Justice Thomas ignored the balance test as unimportant and claimed the use of the word “reasonable” in the Babcock and Wilcox ruling determined the rights of access, or not. He declared “So long as nonemployee union organizers have reasonable access to employees outside an employer's property, the requisite accommodation has taken place.” That should be the real Babcock test.

The three dissenters objected to Thomas ignoring the phrase “Accommodation between the two [employer and employees] must be obtained with as little destruction of one as is consistent with the maintenance of the other” and seizing on the word “reasonable” instead. They also objected to his abbreviating an important phrase from the end of the sentence he used as Babcock’s teaching. Thomas left off “the right to exclude from property has been required to yield to the extent needed to permit communication of information on the right to organize.”

In Lechmere, Justice Thomas went on to explain physical isolation such as an Alaska mining camp would be necessary before it could be “reasonable” to allow union organizers to engage in “trespassory” access. Justice Thomas made “The union's burden of establishing such isolation is, as we have explained, ‘a heavy one,’ and one not satisfied by mere conjecture or the expression of doubts concerning the effectiveness of nontrespassory means of communication.” Thomas suggested advertising, mailings, phone calls, home visits and as in this case with the grassy strip, signs, would all be effective, he claimed, although without mention of example experience with organizing a union. If nothing else the Thomas opinion makes a petty excuse to obstruct and delay union organizing that bluntly contradicts America’s national labor law that recall includes a written policy explicitly encouraging labor unions.

Unless the physical isolation of the Cedar Point and Fowler operation resembles an Alaska mining camp, then the present Supreme Court should have no difficulty removing the organizers from Cedar Point property and ending the case. Instead, the Supreme Court agreed to a petition for a writ of certiorari by accepting for review that access regulations can be, and should be, converted to taking real property.

I count 31 amicus briefs filed by identified corporate interests like the Chamber of Commerce of the United States, and policy institutes and associations like the Cato Institute funded by unidentified corporate interests. The 31 total includes amicus briefs from labor unions like United Food and Commercial Workers, and the AFL-CIO, along with non-profits and government agencies generally concerned about challenges to essential access to carry out legal mandates.

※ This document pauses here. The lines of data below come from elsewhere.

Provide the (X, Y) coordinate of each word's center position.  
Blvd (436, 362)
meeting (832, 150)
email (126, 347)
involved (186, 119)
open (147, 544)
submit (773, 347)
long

All the briefs take a super serious tone. The objectors need to be serious so as not to offend pretentious justices who demand to be taken seriously. In contrast the argument of petitioners, and the amicus briefs, that two designated people coming onto farm property at limited and designated times during a strawberry harvest solely as union organizers should be an unconstitutional taking of real property without compensation, is idiotic and preposterous on its face. As an outside objector I do not have to observe a false decorum.

Petitioners case distorts the English language and makes a mockery of the law and the Constitution. At least four justices voted to accept the case, which vote opens them to charges they would rather make law as legislators than settle a case between two parties as they are supposed to do. The Justices have debased and diminished themselves, the courts and the constitution by accepting this case, a Scam and a Sham.